Compare this with either the port going down (which should, in theory, result in the same thing for all sane BGP implementations) or where the end-to-end link between two BGP speaking routers goes down without loss of link at both ends. In this case, the timers need to expire and with default timer settings you have 3 minutes of one device sending packets down a link that will never work.

So I haven't tried a full table in an X480 - I know in theory it can do it, but given that the global IPv4 table is now standing at 531,000 routes you're forced to only use a subset anyway. In the places I've worked with X480s doing Internet-connected BGP, it has been with default routes from a couple of transit providers and somewhere between 1,000 and 80,000 local routes from peering.

Maybe Stephane has an idea of convergence time with two X480s with 500K routes in them - I've not seen any convergence issues with smaller BGP rib sizes.

If you are seeing convergence time issues between your switches when a path changes, you'll almost certainly see that whether or not a route is withdrawn because one transit provider went away (bgp session disabled or fibre pulled, for example) or because a route is withdrawn because you're changing the local preference or deciding to not accept the route through a policy filter.

Userlevel 7

you can have a full view on a x480, just enable iproute compression, the effect is big.
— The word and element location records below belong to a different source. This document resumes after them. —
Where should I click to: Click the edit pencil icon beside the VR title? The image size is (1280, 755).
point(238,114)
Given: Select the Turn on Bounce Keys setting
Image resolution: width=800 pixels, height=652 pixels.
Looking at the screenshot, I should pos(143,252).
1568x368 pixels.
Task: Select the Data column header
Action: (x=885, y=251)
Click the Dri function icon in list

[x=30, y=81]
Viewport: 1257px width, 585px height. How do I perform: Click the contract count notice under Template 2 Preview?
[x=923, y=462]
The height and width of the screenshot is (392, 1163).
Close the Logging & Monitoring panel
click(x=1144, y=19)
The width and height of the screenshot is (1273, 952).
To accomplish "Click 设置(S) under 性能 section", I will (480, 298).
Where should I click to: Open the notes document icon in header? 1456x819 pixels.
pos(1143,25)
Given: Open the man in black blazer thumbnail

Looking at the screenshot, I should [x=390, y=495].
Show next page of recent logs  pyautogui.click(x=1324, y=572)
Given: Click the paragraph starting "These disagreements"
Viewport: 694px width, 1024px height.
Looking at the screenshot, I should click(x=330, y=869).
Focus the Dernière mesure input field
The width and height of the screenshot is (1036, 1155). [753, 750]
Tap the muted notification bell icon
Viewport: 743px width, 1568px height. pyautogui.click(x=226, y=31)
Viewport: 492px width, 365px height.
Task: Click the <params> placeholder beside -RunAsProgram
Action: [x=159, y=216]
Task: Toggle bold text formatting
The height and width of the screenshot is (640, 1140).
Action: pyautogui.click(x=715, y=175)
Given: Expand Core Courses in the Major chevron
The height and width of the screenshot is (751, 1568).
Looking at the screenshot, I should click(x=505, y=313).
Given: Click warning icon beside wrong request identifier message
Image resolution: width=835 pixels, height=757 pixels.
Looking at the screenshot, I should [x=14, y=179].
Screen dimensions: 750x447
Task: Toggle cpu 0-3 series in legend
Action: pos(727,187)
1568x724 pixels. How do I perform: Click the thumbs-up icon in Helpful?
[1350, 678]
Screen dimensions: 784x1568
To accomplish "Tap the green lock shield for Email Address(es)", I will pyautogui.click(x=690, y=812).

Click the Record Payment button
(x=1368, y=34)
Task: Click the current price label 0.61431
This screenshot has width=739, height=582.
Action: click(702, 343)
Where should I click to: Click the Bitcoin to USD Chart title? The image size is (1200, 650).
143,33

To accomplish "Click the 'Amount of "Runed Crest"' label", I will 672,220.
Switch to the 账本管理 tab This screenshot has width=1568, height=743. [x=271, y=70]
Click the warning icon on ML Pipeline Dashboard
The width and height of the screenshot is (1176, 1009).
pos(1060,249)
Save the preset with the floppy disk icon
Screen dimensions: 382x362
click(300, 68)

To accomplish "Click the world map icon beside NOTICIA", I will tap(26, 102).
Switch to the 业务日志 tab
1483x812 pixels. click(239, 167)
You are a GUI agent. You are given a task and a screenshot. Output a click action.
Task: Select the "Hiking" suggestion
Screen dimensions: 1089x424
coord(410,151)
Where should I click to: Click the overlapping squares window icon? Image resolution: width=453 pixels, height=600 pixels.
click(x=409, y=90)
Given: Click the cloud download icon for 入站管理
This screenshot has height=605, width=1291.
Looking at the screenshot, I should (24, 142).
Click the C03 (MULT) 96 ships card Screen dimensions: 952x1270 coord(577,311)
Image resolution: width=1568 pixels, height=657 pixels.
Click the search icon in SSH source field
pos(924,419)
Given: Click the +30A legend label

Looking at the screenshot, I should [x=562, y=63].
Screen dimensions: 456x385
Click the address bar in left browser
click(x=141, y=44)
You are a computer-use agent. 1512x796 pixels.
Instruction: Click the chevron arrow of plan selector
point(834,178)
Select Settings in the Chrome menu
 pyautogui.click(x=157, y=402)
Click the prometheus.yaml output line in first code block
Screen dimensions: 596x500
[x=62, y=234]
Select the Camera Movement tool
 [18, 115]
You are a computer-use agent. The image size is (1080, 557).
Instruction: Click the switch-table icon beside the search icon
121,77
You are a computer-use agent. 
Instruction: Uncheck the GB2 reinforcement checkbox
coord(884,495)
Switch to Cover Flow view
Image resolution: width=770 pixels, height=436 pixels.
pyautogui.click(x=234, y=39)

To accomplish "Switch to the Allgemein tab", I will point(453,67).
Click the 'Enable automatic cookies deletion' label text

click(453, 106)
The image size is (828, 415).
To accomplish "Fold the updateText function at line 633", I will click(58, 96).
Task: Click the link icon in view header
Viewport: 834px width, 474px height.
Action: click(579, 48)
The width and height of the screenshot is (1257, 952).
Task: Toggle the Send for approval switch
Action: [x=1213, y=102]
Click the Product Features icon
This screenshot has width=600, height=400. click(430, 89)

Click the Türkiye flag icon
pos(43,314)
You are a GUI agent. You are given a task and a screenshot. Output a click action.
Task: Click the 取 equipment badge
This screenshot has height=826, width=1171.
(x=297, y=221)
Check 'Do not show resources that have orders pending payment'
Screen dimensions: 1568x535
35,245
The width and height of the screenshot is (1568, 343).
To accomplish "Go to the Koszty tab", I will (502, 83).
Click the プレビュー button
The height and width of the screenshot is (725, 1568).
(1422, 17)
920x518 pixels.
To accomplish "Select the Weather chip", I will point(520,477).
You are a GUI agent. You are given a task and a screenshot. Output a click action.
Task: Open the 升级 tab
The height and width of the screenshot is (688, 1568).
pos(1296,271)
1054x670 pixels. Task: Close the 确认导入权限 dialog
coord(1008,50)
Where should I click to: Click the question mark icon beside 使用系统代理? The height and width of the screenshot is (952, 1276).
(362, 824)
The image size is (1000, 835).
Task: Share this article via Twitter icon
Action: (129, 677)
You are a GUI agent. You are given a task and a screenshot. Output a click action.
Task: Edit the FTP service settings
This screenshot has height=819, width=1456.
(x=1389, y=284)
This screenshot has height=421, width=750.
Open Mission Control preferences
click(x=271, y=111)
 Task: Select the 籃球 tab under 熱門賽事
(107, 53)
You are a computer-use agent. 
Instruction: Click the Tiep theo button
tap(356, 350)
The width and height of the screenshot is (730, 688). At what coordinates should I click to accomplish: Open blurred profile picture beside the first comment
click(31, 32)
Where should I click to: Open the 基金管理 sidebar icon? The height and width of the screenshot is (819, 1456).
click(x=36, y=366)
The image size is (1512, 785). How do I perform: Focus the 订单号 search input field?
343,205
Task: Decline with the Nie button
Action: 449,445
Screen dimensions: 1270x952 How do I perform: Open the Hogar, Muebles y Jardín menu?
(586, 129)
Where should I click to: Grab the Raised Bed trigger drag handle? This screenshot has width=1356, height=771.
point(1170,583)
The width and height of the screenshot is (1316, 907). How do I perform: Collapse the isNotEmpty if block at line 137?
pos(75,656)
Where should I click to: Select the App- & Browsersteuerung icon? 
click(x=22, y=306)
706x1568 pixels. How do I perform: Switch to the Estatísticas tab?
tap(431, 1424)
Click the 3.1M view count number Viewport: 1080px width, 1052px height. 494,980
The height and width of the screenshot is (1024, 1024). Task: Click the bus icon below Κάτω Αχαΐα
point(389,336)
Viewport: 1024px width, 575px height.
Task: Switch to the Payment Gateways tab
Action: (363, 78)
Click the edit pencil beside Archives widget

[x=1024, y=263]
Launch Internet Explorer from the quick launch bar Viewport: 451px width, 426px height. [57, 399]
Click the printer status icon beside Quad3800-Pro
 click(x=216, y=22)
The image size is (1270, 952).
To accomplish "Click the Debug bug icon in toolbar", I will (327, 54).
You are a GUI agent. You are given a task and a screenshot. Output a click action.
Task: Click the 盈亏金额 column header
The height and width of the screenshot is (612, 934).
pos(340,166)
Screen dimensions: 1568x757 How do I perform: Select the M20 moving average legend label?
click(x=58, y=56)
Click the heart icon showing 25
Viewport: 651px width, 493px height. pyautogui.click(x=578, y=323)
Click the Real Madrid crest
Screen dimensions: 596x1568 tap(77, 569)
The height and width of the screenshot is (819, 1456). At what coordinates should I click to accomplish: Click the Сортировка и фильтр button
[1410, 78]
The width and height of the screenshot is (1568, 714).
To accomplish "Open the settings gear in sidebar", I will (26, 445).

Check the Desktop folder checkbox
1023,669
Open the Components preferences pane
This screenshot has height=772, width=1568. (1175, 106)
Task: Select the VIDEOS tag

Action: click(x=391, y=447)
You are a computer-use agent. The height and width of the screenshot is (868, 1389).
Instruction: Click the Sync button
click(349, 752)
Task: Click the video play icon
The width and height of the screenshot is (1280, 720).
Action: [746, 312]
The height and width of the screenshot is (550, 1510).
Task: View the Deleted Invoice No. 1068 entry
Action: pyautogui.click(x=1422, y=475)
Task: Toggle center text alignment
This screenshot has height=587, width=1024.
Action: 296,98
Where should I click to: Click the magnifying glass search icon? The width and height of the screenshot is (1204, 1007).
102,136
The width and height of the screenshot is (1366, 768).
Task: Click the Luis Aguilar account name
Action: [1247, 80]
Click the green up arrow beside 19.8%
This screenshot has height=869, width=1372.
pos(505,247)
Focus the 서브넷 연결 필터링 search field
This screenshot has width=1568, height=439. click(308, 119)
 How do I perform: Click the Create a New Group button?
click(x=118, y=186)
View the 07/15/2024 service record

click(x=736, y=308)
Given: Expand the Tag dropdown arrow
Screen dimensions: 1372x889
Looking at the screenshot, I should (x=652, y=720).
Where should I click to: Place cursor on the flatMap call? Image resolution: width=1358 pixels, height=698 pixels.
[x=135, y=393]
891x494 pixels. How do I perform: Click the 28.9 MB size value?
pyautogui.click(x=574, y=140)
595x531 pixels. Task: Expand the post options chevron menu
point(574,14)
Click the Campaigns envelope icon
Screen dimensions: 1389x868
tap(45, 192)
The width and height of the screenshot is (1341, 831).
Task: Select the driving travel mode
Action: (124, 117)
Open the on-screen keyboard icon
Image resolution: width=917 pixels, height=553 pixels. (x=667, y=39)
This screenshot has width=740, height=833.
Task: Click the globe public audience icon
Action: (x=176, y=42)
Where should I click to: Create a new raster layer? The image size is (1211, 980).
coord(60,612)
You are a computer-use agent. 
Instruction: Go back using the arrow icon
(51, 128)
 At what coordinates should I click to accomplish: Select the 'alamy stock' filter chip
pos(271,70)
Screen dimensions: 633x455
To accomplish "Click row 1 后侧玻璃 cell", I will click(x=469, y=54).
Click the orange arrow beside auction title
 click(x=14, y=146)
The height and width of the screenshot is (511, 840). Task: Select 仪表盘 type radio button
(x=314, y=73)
As for a convergence time with full table, I'd expect ~3mn from previous tests.

Best Regards,
Userlevel 5
Thank you for all your help! 🙂

I'm not concerned with the convergence times on my routers as much, but the convergence on 'the world' for inbound traffic. From what I understand, "disable neighbor" or "unplug cable" has the same effect - inbound traffic through that neighbor takes a 3 minute hit.
If I prepend to that neighbor, existing traffic will still come in, but after a few minutes other neighbors will be preferred (from the world to us), and we don't fall into a partial 3-minute "hole" (where connections that think the disabled neighbor is still up go down that path and then die).
I think I'll prepend-announce for 15-30 minutes, then do a 'disable neighbor' before the link drops.

As to the full table, it's been my experience that over 500K pre-compressed routes do actually upset the 480 rather much, causing all kinds of difficulties. I'm not sure if it's 500,000 or 512,000 or what the exact number is, but there appears to be a limit in that range to which the 480 takes somewhat grave exceptions - especially if I get them from two neighbors on one router - and then have another router with another neighbor with full routes. Setting the limit to 500K seems to keep the 480s happy - and I still have defaults for whatever I missed.
Userlevel 7
Don't confuse FIB and RIB.
FIB (hardware) has 512K IPv4 LPM (~524,000), this is the best unique routes.
RIB (software) can be much bigger, and hold several full table.